══ Material for this task ══

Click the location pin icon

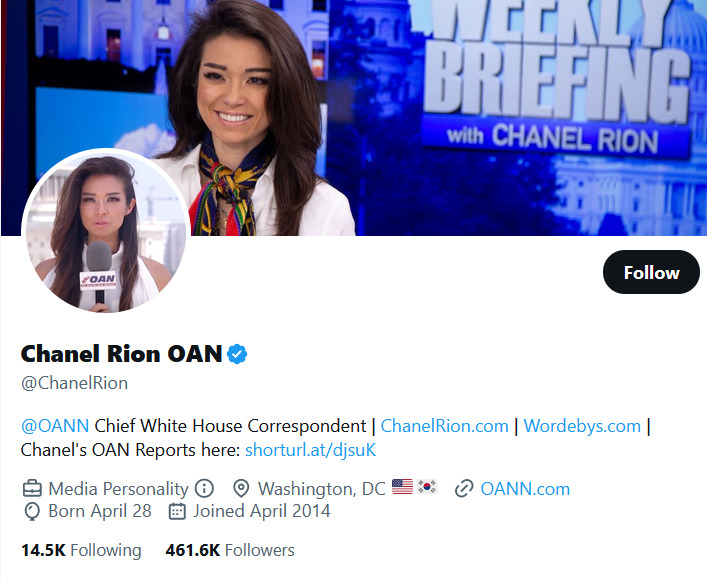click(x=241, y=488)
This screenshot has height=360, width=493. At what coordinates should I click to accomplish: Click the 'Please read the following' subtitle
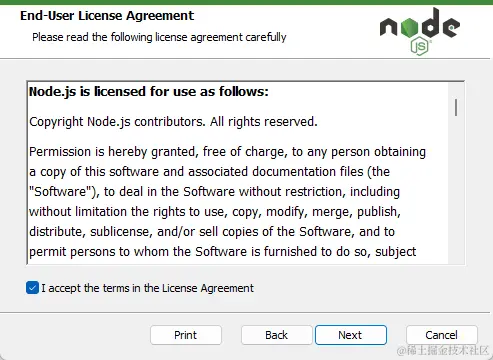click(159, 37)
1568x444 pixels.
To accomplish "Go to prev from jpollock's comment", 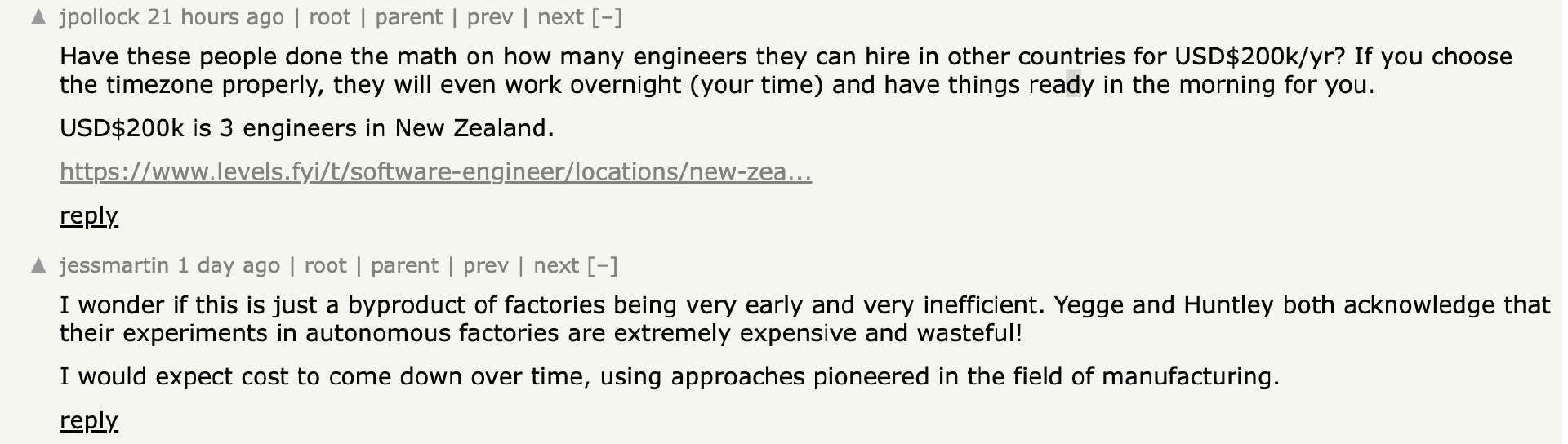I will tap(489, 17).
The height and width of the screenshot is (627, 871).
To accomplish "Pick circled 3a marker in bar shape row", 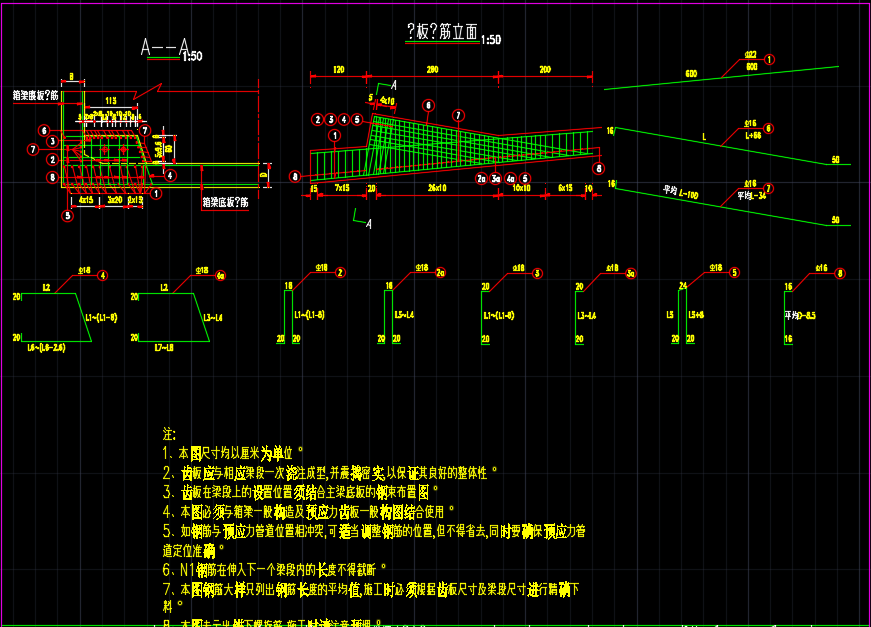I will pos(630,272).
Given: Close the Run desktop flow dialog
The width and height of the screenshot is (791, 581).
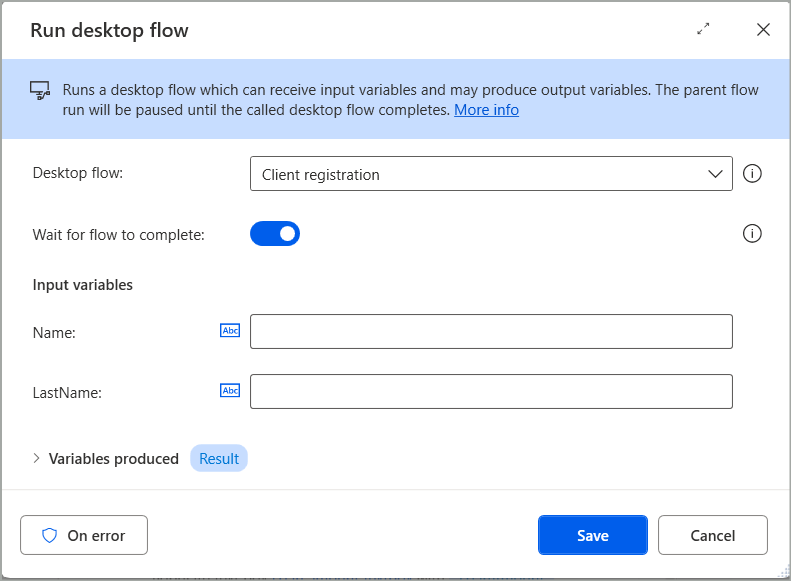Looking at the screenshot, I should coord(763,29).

═══
══ Material for this task ══

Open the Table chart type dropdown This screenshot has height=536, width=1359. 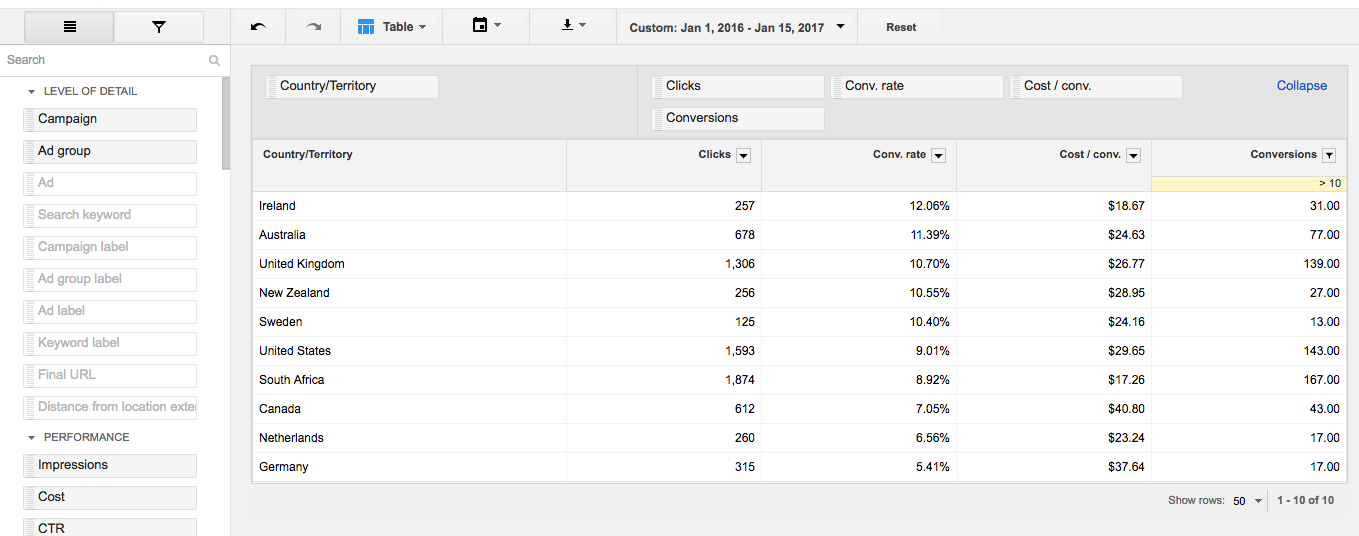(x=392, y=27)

═══
══ Material for this task ══

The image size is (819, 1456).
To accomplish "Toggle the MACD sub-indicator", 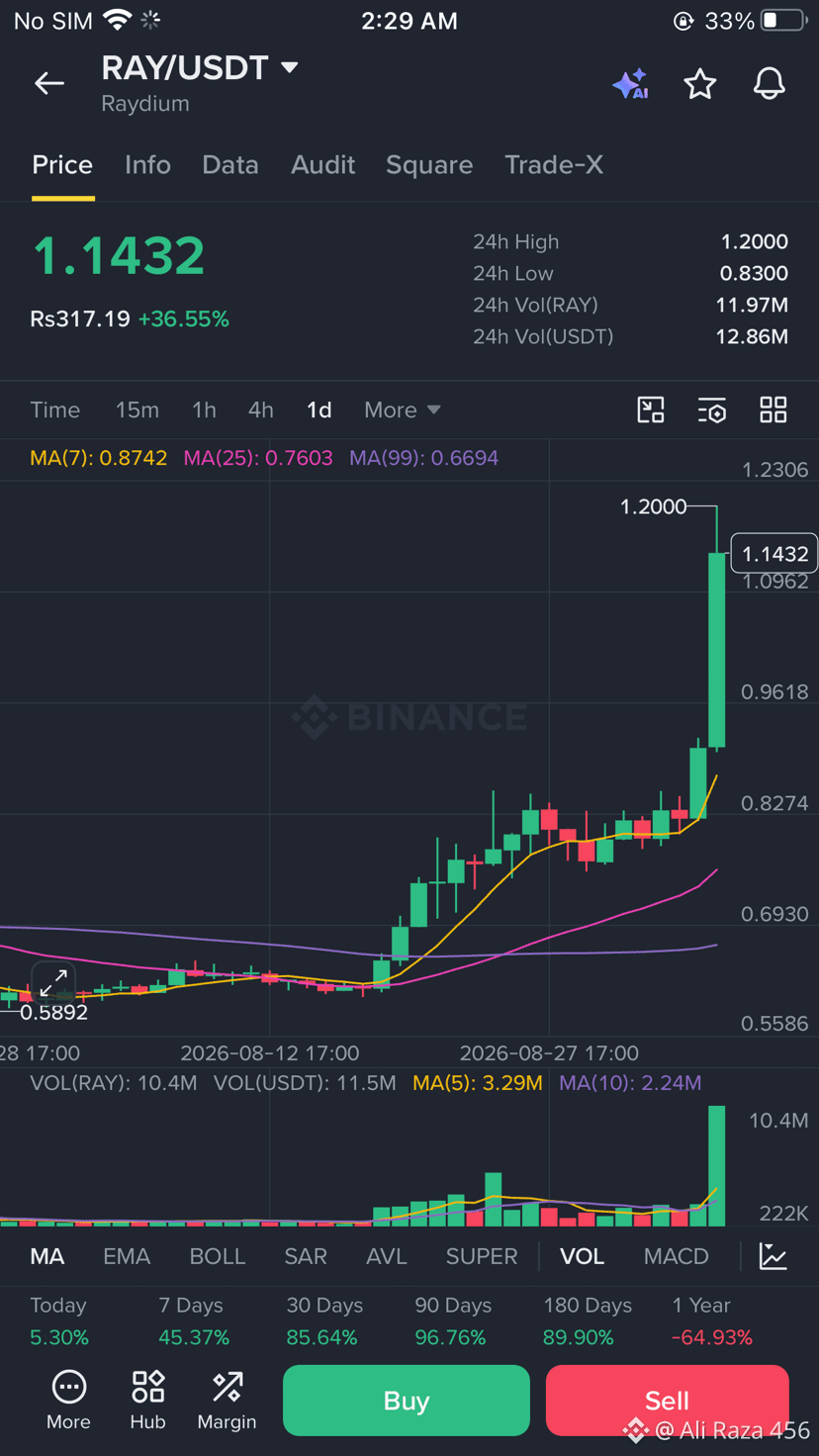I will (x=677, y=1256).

═══

Activity: Would you restate, exactly and with no pictures, the lines of the entries above from the one containing "Click the location pin icon" through the one containing "1568x444 pixels."?

Written response:
Click the location pin icon

click(x=241, y=488)
This screenshot has height=360, width=493. At what coordinates should I click to accomplish: Click the 'Please read the following' subtitle
click(159, 37)
1568x444 pixels.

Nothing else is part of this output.